● **To do**: In every row below, replace "Identify the location of" with "Find the position of" and leave all other text unchanged.

● **Data excerpts**:
━━━
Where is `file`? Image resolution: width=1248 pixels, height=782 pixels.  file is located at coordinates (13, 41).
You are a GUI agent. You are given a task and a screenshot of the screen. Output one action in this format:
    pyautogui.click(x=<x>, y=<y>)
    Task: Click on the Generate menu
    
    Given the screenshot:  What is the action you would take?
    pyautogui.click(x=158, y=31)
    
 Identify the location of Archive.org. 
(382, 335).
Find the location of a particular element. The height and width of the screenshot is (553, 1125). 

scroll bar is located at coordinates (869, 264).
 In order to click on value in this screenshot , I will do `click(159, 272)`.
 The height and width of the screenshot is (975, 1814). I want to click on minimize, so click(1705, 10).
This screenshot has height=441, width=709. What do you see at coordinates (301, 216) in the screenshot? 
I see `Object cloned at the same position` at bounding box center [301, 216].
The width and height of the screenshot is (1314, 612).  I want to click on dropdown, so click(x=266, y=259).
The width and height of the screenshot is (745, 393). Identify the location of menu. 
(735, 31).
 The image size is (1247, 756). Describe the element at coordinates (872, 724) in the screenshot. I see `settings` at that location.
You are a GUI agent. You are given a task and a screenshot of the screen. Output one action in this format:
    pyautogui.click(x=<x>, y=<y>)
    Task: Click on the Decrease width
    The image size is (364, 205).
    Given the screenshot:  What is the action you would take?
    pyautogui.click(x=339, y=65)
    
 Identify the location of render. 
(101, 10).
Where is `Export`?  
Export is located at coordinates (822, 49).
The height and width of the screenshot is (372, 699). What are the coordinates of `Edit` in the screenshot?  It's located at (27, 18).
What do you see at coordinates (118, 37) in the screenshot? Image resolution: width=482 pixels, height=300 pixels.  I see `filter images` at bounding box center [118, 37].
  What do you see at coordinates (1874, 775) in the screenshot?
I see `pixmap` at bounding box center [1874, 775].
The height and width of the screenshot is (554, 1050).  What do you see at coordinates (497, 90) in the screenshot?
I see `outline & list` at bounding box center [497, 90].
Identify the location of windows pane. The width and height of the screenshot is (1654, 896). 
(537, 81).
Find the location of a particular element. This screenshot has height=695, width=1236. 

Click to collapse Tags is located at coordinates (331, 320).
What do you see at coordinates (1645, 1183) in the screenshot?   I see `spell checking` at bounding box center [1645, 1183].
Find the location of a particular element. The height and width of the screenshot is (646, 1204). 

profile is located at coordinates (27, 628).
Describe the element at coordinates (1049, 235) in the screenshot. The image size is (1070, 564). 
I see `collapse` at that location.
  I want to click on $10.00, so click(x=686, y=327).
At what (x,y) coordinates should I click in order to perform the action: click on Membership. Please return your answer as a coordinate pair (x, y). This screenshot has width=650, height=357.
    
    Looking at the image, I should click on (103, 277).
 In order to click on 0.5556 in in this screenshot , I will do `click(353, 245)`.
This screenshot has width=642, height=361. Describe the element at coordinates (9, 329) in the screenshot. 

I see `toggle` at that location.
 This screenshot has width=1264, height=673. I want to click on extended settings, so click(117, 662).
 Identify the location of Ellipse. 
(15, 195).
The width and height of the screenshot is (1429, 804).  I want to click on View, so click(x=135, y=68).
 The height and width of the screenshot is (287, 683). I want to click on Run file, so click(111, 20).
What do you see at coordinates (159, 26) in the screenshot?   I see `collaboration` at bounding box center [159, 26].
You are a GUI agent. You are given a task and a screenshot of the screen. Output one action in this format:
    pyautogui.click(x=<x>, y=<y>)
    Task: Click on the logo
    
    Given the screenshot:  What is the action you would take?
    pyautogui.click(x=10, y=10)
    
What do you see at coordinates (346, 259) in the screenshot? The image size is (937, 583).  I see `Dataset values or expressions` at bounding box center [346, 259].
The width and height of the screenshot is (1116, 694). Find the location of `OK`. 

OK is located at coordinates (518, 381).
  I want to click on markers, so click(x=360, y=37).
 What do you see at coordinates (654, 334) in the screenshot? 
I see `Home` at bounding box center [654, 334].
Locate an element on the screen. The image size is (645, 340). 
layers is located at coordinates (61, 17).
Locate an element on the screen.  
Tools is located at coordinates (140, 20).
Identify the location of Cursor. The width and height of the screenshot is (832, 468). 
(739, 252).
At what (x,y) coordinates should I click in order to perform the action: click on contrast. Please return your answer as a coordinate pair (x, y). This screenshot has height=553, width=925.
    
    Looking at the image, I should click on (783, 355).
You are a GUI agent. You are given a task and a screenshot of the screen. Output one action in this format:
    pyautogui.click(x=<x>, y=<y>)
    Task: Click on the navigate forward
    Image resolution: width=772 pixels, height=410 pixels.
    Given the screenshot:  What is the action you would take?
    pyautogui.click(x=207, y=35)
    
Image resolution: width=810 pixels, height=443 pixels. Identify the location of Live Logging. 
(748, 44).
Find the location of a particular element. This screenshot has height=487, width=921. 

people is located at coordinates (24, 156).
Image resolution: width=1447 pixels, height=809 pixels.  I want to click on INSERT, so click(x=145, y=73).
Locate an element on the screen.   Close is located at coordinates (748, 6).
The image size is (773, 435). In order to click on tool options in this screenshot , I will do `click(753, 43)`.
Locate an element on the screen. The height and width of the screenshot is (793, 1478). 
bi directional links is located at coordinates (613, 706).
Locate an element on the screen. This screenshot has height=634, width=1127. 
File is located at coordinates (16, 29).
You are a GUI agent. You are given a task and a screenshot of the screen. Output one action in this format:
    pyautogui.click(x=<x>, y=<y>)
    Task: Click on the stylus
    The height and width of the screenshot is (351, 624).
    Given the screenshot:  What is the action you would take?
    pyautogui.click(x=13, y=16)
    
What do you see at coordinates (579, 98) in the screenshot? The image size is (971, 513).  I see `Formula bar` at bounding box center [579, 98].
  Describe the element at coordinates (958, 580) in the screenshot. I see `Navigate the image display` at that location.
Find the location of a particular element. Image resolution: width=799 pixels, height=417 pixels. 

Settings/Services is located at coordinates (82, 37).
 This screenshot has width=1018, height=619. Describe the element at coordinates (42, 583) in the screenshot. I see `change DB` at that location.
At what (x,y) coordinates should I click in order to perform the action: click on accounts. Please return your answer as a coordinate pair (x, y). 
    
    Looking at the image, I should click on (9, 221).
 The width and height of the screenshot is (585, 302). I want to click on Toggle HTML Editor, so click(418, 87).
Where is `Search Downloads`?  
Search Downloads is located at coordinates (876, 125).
━━━
● **Answer below**:
Where is `file`? Image resolution: width=1248 pixels, height=782 pixels.  file is located at coordinates (13, 41).
You are a GUI agent. You are given a task and a screenshot of the screen. Output one action in this format:
    pyautogui.click(x=<x>, y=<y>)
    Task: Click on the Generate menu
    
    Given the screenshot:  What is the action you would take?
    pyautogui.click(x=158, y=31)
    
 Find the position of Archive.org. 
(382, 335).
Find the location of a particular element. The height and width of the screenshot is (553, 1125). 

scroll bar is located at coordinates (869, 264).
 In order to click on value in this screenshot , I will do `click(159, 272)`.
 The height and width of the screenshot is (975, 1814). I want to click on minimize, so click(1705, 10).
This screenshot has height=441, width=709. What do you see at coordinates (301, 216) in the screenshot? 
I see `Object cloned at the same position` at bounding box center [301, 216].
The width and height of the screenshot is (1314, 612).  I want to click on dropdown, so click(x=266, y=259).
The width and height of the screenshot is (745, 393). Find the position of menu. 
(735, 31).
 The image size is (1247, 756). Describe the element at coordinates (872, 724) in the screenshot. I see `settings` at that location.
You are a GUI agent. You are given a task and a screenshot of the screen. Output one action in this format:
    pyautogui.click(x=<x>, y=<y>)
    Task: Click on the Decrease width
    The image size is (364, 205).
    Given the screenshot:  What is the action you would take?
    pyautogui.click(x=339, y=65)
    
 Find the position of render. 
(101, 10).
Where is `Export`?  
Export is located at coordinates (822, 49).
The height and width of the screenshot is (372, 699). What are the coordinates of `Edit` in the screenshot?  It's located at (27, 18).
What do you see at coordinates (118, 37) in the screenshot? Image resolution: width=482 pixels, height=300 pixels.  I see `filter images` at bounding box center [118, 37].
  What do you see at coordinates (1874, 775) in the screenshot?
I see `pixmap` at bounding box center [1874, 775].
The height and width of the screenshot is (554, 1050).  What do you see at coordinates (497, 90) in the screenshot?
I see `outline & list` at bounding box center [497, 90].
Find the position of windows pane. The width and height of the screenshot is (1654, 896). 
(537, 81).
Find the location of a particular element. This screenshot has height=695, width=1236. 

Click to collapse Tags is located at coordinates (331, 320).
What do you see at coordinates (1645, 1183) in the screenshot?   I see `spell checking` at bounding box center [1645, 1183].
Find the location of a particular element. The height and width of the screenshot is (646, 1204). 

profile is located at coordinates (27, 628).
Describe the element at coordinates (1049, 235) in the screenshot. The image size is (1070, 564). 
I see `collapse` at that location.
  I want to click on $10.00, so click(x=686, y=327).
At what (x,y) coordinates should I click in order to perform the action: click on Membership. Please return your answer as a coordinate pair (x, y). This screenshot has width=650, height=357.
    
    Looking at the image, I should click on (103, 277).
 In order to click on 0.5556 in in this screenshot , I will do `click(353, 245)`.
This screenshot has width=642, height=361. Describe the element at coordinates (9, 329) in the screenshot. 

I see `toggle` at that location.
 This screenshot has width=1264, height=673. I want to click on extended settings, so click(117, 662).
 Find the position of Ellipse. 
(15, 195).
The width and height of the screenshot is (1429, 804).  I want to click on View, so click(x=135, y=68).
 The height and width of the screenshot is (287, 683). I want to click on Run file, so click(111, 20).
What do you see at coordinates (159, 26) in the screenshot?   I see `collaboration` at bounding box center [159, 26].
You are a GUI agent. You are given a task and a screenshot of the screen. Output one action in this format:
    pyautogui.click(x=<x>, y=<y>)
    Task: Click on the logo
    
    Given the screenshot:  What is the action you would take?
    pyautogui.click(x=10, y=10)
    
What do you see at coordinates (346, 259) in the screenshot? The image size is (937, 583).  I see `Dataset values or expressions` at bounding box center [346, 259].
The width and height of the screenshot is (1116, 694). Find the location of `OK`. 

OK is located at coordinates (518, 381).
  I want to click on markers, so click(x=360, y=37).
 What do you see at coordinates (654, 334) in the screenshot? 
I see `Home` at bounding box center [654, 334].
Locate an element on the screen. The image size is (645, 340). 
layers is located at coordinates (61, 17).
Locate an element on the screen.  
Tools is located at coordinates (140, 20).
Find the position of Cursor. The width and height of the screenshot is (832, 468). 
(739, 252).
At what (x,y) coordinates should I click in order to perform the action: click on contrast. Please return your answer as a coordinate pair (x, y). This screenshot has height=553, width=925.
    
    Looking at the image, I should click on (783, 355).
You are a GUI agent. You are given a task and a screenshot of the screen. Output one action in this format:
    pyautogui.click(x=<x>, y=<y>)
    Task: Click on the navigate forward
    Image resolution: width=772 pixels, height=410 pixels.
    Given the screenshot:  What is the action you would take?
    pyautogui.click(x=207, y=35)
    
Image resolution: width=810 pixels, height=443 pixels. Find the position of Live Logging. 
(748, 44).
Find the location of a particular element. This screenshot has height=487, width=921. 

people is located at coordinates (24, 156).
Image resolution: width=1447 pixels, height=809 pixels.  I want to click on INSERT, so click(x=145, y=73).
Locate an element on the screen.   Close is located at coordinates (748, 6).
The image size is (773, 435). In order to click on tool options in this screenshot , I will do `click(753, 43)`.
Locate an element on the screen. The height and width of the screenshot is (793, 1478). 
bi directional links is located at coordinates (613, 706).
Locate an element on the screen. This screenshot has height=634, width=1127. 
File is located at coordinates (16, 29).
You are a GUI agent. You are given a task and a screenshot of the screen. Output one action in this format:
    pyautogui.click(x=<x>, y=<y>)
    Task: Click on the stylus
    The height and width of the screenshot is (351, 624).
    Given the screenshot:  What is the action you would take?
    pyautogui.click(x=13, y=16)
    
What do you see at coordinates (579, 98) in the screenshot? The image size is (971, 513).  I see `Formula bar` at bounding box center [579, 98].
  Describe the element at coordinates (958, 580) in the screenshot. I see `Navigate the image display` at that location.
Find the location of a particular element. Image resolution: width=799 pixels, height=417 pixels. 

Settings/Services is located at coordinates (82, 37).
 This screenshot has width=1018, height=619. Describe the element at coordinates (42, 583) in the screenshot. I see `change DB` at that location.
At what (x,y) coordinates should I click in order to perform the action: click on accounts. Please return your answer as a coordinate pair (x, y). 
    
    Looking at the image, I should click on (9, 221).
 The width and height of the screenshot is (585, 302). I want to click on Toggle HTML Editor, so click(418, 87).
Where is `Search Downloads`?  
Search Downloads is located at coordinates (876, 125).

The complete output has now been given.